Nestled between the Sacramento-San Joaquin river delta and the foothills of the Sierra Nevada, Lodi has an ideal Mediterranean climate with deep, rich, sandy-loam soils and abundant, quality water. These factors combine to make Lodi a major producer of quality wine grapes.
Beginning with the hard work and inspiration of Giacomo Peirano, five generations have grown and harvested grapes from our vineyard for over 100 consecutive years. Knowing that great wines must begin with the greatest grapes, it has always been our belief that wine should reflect the character of the fruit and the land. We also know that in the past Lodi has been associated more with quantity than quality.
With that in mind, we have strived to carry our five generations of commitment to the land through to our wines. Rather than destroy these beautiful old Zinfandel vines to make way for larger-yielding, more economically advantageous vines, we have decided to harvest the meager two tons per acre production. It is our goal to produce wines of bold varietal character with this fruit, vintage after vintage.
At Peirano Estate Vineyards we make wines that we enjoy. We hope that you, too, will find pleasure in our wine. It is our commitment to deliver that enjoyment at fair prices.
Positioned between the San Francisco Bay and the Sierra Nevada mountain range, the Lodi appellation, while relatively far inland, is able to maintain a classic Mediterranean climate featuring warm, sunny days and cool evenings. This is because the appellation is uniquely situated at the end of the Sacramento River Delta, which brings chilly, afternoon “delta breezes” to the area during the growing season.
Lodi is a premier source of 100+ year old ancient Zinfandel vineyards—some dating back as far as 1888! With low yields of small berries, these heritage vines produce complex and bold wines, concentrated in rich and voluptuous, dark fruit.
But Lodi doesn’t just produce Zinfandel; in fact, the appellation produces high quality wines from over 100 different grape varieties.

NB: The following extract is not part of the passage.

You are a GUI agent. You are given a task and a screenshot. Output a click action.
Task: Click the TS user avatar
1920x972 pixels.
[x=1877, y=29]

Among them are Cabernet Sauvignon, Merlot, Chardonnay and Sauvignon blanc as well as some of California's more rare and unique grapes. Lodi is recognized as an ideal spot for growing Spanish varieties like Albarino and Tempranillo, Portugese varieties—namely Touriga Nacional—as well as many German, Italian and French varieties.
Soil types vary widely among Lodi’s seven sub-appellations (Cosumnes River, Alta Mesa, Deer Creek Hills, Borden Ranch, Jahant, Clements Hills and Mokelumne River). The eastern hills are clay-based and rocky and in the west, along the Mokelumne and Cosumnes Rivers, sandy and mineral-heavy soils support the majority of Lodi’s century-old own-rooted Zinfandel vineyards. Unique to Lodi are pink Rocklin-Jahant loam soils, mainly found in the Jahant sub-appellation.

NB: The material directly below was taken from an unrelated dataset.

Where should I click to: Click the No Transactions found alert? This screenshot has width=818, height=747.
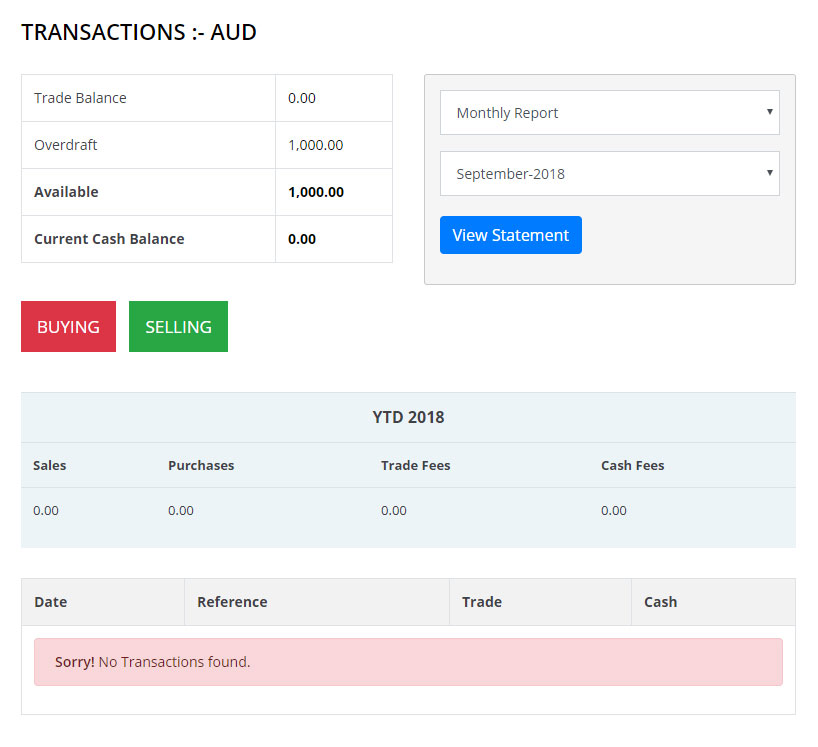pyautogui.click(x=408, y=662)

With hundreds of white grape varieties to choose from, winemakers have the freedom to create a virtually endless assortment of blended wines. In many European regions, strict laws are in place determining the set of varieties that may be used, but in the New World, experimentation is permitted and encouraged. Blending can be utilized to enhance balance or create complexity, lending different layers of flavors and aromas. For example, a variety that creates a soft and full-bodied wine would do well combined with one that is more fragrant and naturally high in acidity. Sometimes small amounts of a particular variety are added to boost color or aromatics. Blending can take place before or after fermentation, with the latter, more popular option giving more control to the winemaker over the final qualities of the wine.